** start of PASSAGE SHOWN **
DGL claims "There are 0-in-degree nodes in the graph" when there are none

Hi there. I used a piece of code from other post on the forum to remove isolated nodes. You can see a printscreen of a small graph after isolated nodes have been removed. It seems to not have any 0-in-degree nodes as DGL claims.

When I try to perform training with this graph DGL outputs:

File “/home/gudeh/.local/lib/python3.10/site-packages/dgl/nn/pytorch/conv/gatconv.py”, line 254, in forward
raise DGLError('There are 0-in-degree nodes in the graph, ’
dgl._ffi.base.DGLError: There are 0-in-degree nodes in the graph, output for those nodes will be invalid. This is harmful for some applications, causing silent performance regression. Adding self-loop on the input graph by calling g = dgl.add_self_loop(g) will resolve the issue. Setting allow_zero_in_degree to be True when constructing this module will suppress the check and let the code run.

I am using the same model definition as the PPI example (class GAT), although I have to add “allow_zero_in_degree=True” for the code to work.

From the documentation on GATconv it should be bad for training to have 0-in-degree nodes, so I would like to not have them, if possible. What can I do?

class GAT( nn.Module ):
	def __init__( self, in_size, hid_size, out_size, heads ):
		super().__init__()
		self.gat_layers = nn.ModuleList()
		print("\n\nINIT GAT!!")
		print("in_size:", in_size)
		print("hid_size:", hid_size)
		for k,head in enumerate( heads ):
			print("head:", k,head)
		print("out_size", out_size)
		self.gat_layers.append( dglnn.GATConv( in_size, hid_size, heads[0], activation=F.elu, allow_zero_in_degree=True ) )
** end of PASSAGE SHOWN **
◆ **WHAT THE TASK REQUIRES**: According to the forum post about 0-in-degree nodes, which example's model definition is the author using? The data after this point comes from a different source.
** start of SUPPLIED INFORMATION **
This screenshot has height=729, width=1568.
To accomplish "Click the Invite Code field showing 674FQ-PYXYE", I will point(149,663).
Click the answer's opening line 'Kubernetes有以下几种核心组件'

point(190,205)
** end of SUPPLIED INFORMATION **
◆ **ANSWER IN FULL**: The PPI example's model definition (class GAT).